* [Goal of the exercise]:
Exactly reproduce the line that contains "Instruction: Click the Listeyi" and all lines after it in the entries below, through the very last line.

The data: Begin

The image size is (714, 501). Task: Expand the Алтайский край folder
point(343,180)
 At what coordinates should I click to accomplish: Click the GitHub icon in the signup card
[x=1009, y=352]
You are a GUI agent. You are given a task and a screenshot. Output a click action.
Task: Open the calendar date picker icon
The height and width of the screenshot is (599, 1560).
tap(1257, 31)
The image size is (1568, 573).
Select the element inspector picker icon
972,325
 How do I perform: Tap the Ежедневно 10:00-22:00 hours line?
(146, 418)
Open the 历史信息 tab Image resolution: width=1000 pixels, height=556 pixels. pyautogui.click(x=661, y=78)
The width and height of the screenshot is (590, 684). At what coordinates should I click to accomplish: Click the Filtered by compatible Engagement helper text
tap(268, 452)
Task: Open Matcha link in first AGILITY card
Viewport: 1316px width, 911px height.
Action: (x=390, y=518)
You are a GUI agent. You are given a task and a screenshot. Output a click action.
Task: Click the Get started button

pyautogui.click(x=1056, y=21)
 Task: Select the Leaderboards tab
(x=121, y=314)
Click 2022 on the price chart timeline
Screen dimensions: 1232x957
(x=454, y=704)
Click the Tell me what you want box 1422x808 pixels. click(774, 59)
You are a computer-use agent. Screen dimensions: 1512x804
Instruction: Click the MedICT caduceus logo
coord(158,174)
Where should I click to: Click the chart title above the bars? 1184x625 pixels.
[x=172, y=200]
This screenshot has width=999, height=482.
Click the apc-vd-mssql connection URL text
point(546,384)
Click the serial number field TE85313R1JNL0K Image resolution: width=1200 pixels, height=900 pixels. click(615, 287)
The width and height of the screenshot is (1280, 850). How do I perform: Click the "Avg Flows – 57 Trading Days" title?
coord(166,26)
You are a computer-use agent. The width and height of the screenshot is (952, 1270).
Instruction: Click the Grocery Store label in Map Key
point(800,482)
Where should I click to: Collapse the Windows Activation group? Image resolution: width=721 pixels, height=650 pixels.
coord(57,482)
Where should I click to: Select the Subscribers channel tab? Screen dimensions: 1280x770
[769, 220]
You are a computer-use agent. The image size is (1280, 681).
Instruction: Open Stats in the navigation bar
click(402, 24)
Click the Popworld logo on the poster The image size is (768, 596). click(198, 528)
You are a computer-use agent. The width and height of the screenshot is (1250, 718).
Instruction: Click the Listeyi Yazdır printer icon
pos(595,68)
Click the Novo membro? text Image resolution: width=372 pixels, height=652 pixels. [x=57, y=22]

The data: End

* [Output of the task]:
Instruction: Click the Listeyi Yazdır printer icon
pos(595,68)
Click the Novo membro? text Image resolution: width=372 pixels, height=652 pixels. [x=57, y=22]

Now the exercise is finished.